Response: "} obj.response {"
XID: "} req.xid {"</pre>
      </div>
    </body>
   </html>
  "};
  return(deliver);
}

Restart apache and varnish

Finally to get apache and Varnish working with the amended configuration restart apache and varnish:

service httpd restart
service varnish restart

Next Steps

This is a very basic, proof of concept, which will need to be built apon and improved for a production site. But hopefully this helps to understand the basics.
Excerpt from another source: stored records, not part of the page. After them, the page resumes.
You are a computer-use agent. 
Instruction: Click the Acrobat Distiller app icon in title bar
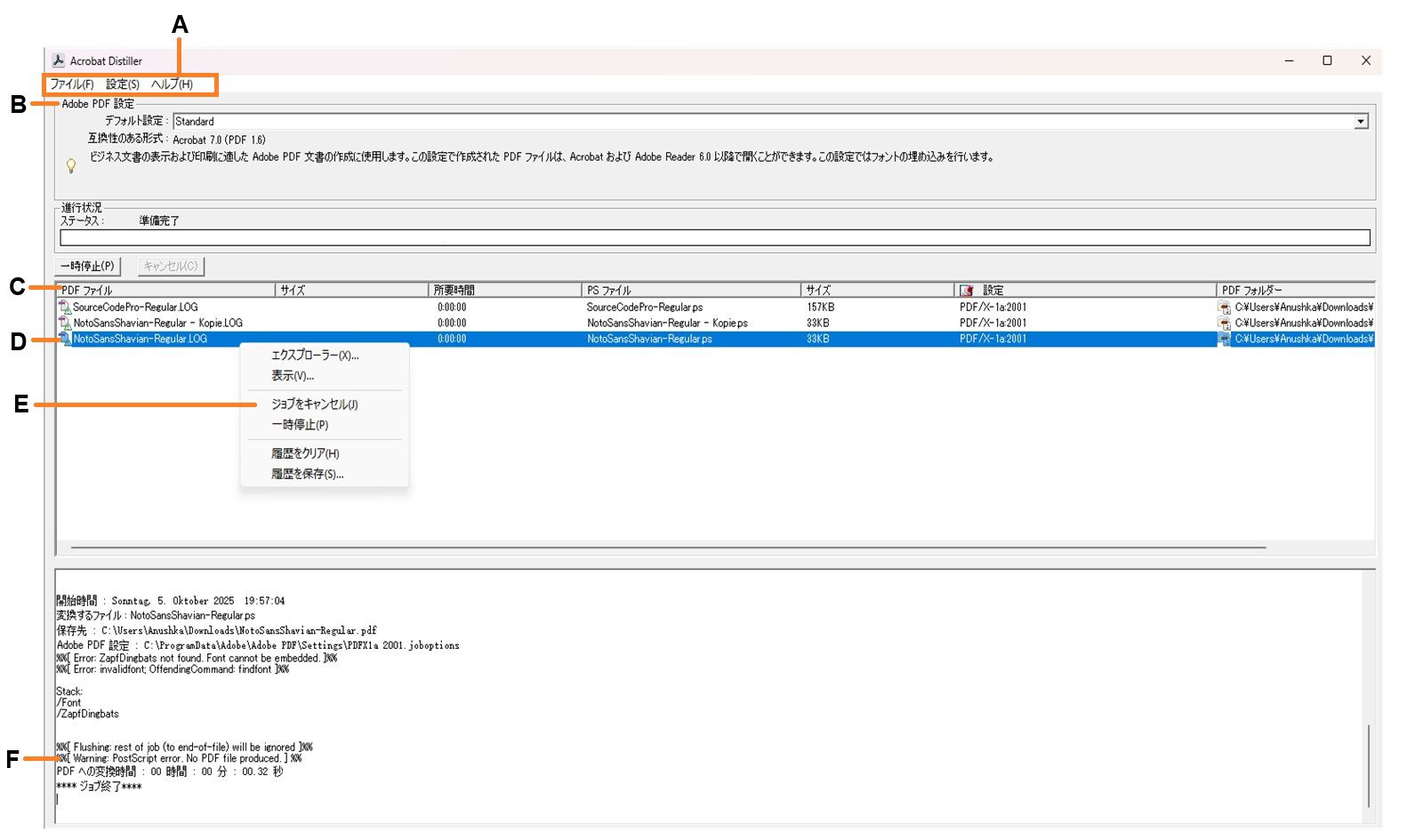59,60
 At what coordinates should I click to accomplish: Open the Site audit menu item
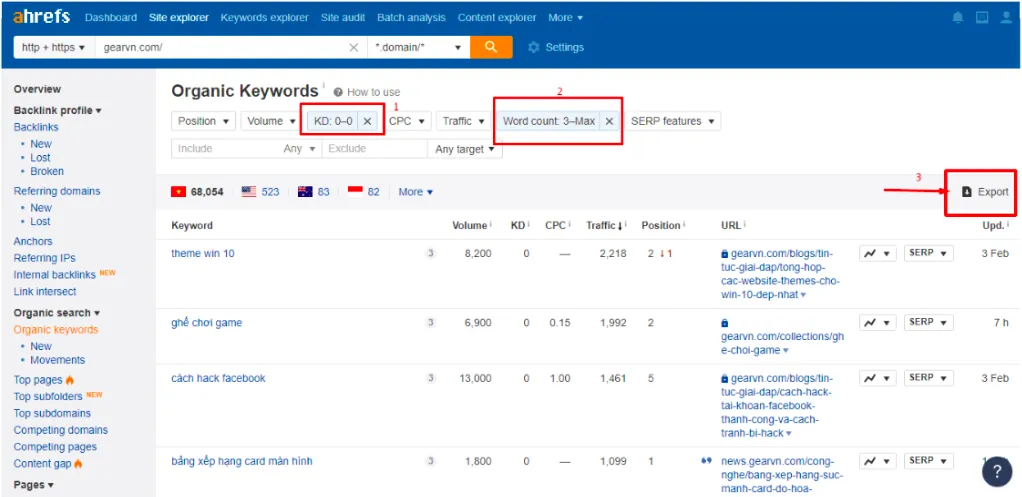click(x=344, y=18)
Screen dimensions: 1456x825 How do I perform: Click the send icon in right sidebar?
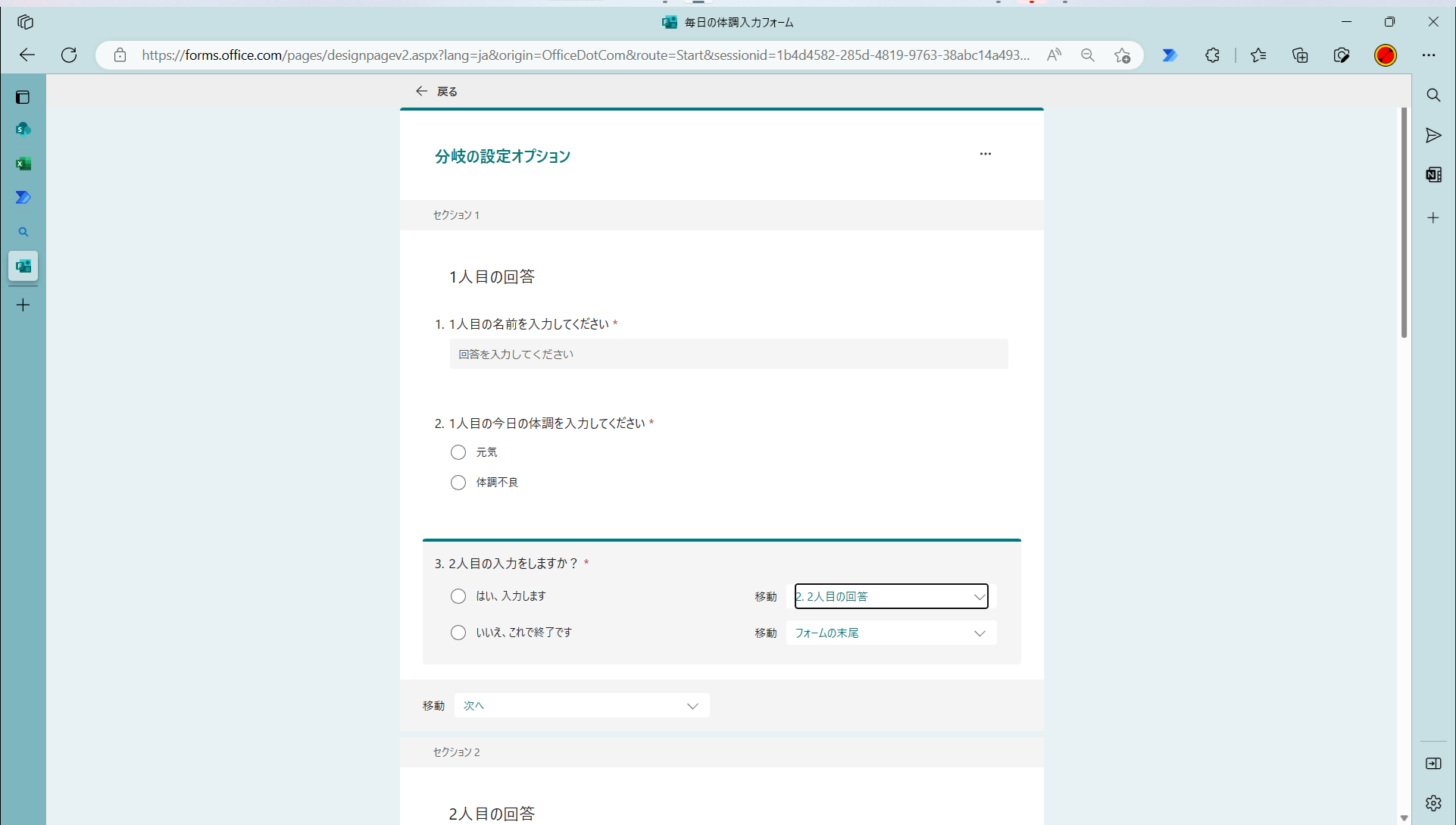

There are further things you will need to look at:

For example, you will need to review and possibly update the cookie removal part, if you have cookies set other than has_js and Google Analytics. If a cookie is set Varnish does not serve a cached page.

Also, Varnish allows you to have different vcl files for individual sites, which might be useful to use.

Issues

If you are using a virtualisation platform such as OpenVZ, you will need to reduce to maximum stack size.